L'affranchissement de la mienne est une suite du renvoy, que la Poste m'en a fait, quand elle ne l'étoitpas.

J'entrevois que vous m'avés regardé comme un homme public, qui tenoit en quelque manière à la censure des livres, & à l'inspection de l'Académie. Je ne le suis point, Monsieur, ma Commission est finie, & je n'ai plus le moindre raport à tout ce qui regarde le Sénat Académique. Vous vous étes d'ailleurs adressé à des Puissances bien supérieures, & mon concours seroit bien superflu. Je ne voudrois pas, que vous appellassiés libelle, ce qu'on vient d'imprimer à Lausanne, & que j'ai lû depuis. Il y a des disputes littéraires, il y a quelques apologies de la religion, de la Suisse, & de Calvin, il y a trop de véhé-mence, surtout dans les premières pièces, vis-à-vis d'un homme tel que vous; mais libelle a un autre sens.
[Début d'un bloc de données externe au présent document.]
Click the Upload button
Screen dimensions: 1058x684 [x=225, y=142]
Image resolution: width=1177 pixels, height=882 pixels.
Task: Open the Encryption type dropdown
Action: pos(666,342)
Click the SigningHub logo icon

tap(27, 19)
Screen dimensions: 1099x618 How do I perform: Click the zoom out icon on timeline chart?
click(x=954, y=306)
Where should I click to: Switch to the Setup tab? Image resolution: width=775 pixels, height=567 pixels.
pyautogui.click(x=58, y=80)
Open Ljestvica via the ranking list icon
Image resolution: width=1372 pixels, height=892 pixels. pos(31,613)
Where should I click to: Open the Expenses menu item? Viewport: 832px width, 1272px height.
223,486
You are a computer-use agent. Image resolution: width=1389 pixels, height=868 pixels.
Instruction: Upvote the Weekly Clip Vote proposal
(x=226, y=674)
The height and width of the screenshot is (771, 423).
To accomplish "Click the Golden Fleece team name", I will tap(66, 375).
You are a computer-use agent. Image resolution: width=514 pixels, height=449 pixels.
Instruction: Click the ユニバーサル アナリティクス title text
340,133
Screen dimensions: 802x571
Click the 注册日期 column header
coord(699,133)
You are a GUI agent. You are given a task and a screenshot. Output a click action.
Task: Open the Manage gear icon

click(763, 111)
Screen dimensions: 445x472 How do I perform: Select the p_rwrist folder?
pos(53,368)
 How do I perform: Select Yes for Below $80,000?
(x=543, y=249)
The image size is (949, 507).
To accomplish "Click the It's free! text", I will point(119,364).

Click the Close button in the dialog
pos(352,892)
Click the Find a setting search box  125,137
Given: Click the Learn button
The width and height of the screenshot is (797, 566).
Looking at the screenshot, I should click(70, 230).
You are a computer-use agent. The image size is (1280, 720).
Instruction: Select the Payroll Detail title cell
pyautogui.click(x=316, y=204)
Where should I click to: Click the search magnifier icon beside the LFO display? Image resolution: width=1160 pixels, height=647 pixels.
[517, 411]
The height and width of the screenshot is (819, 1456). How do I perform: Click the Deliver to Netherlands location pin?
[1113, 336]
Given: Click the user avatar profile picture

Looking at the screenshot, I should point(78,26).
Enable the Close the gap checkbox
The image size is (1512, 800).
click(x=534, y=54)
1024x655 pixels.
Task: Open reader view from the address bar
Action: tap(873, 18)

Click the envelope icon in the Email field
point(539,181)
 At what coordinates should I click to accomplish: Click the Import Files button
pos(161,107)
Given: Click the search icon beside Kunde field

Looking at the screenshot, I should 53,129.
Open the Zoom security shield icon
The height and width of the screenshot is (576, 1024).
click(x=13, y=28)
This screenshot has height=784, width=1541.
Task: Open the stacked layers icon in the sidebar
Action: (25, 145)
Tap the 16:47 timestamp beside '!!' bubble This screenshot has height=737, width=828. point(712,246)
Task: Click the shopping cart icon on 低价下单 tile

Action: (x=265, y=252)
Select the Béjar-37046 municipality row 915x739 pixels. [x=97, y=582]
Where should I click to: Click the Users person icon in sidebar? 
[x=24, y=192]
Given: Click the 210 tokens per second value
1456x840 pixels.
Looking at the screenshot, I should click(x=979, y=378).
C'étoit un libelle, que le livre de la Metrie; il prétendoit m'avoir vû & connu, il me prétoit sous ce prétexte des conversations & des connoissances honteuses dans un homme de mon âge & de ma profession. C'étoit d'un bout à l'autre une calomnie personelle. Je ne m'adressai pourtant ni au Roi, ni à des Ambassadeurs, ni aux Chefs de Berlin; je me contentai de prier un Ami commun, de faire révoquer par cette tête légère des mensonges, qu'il eût fallû démentir, si Mr de Maupertuis ne les avoit désavoués: dès lors ce qui auroit été une anecdote, est devenu une extravagance, & je n'ai jamais songé à faire flétrir cet indigne abus, qu'on avoit fait de la liberté d'écrire.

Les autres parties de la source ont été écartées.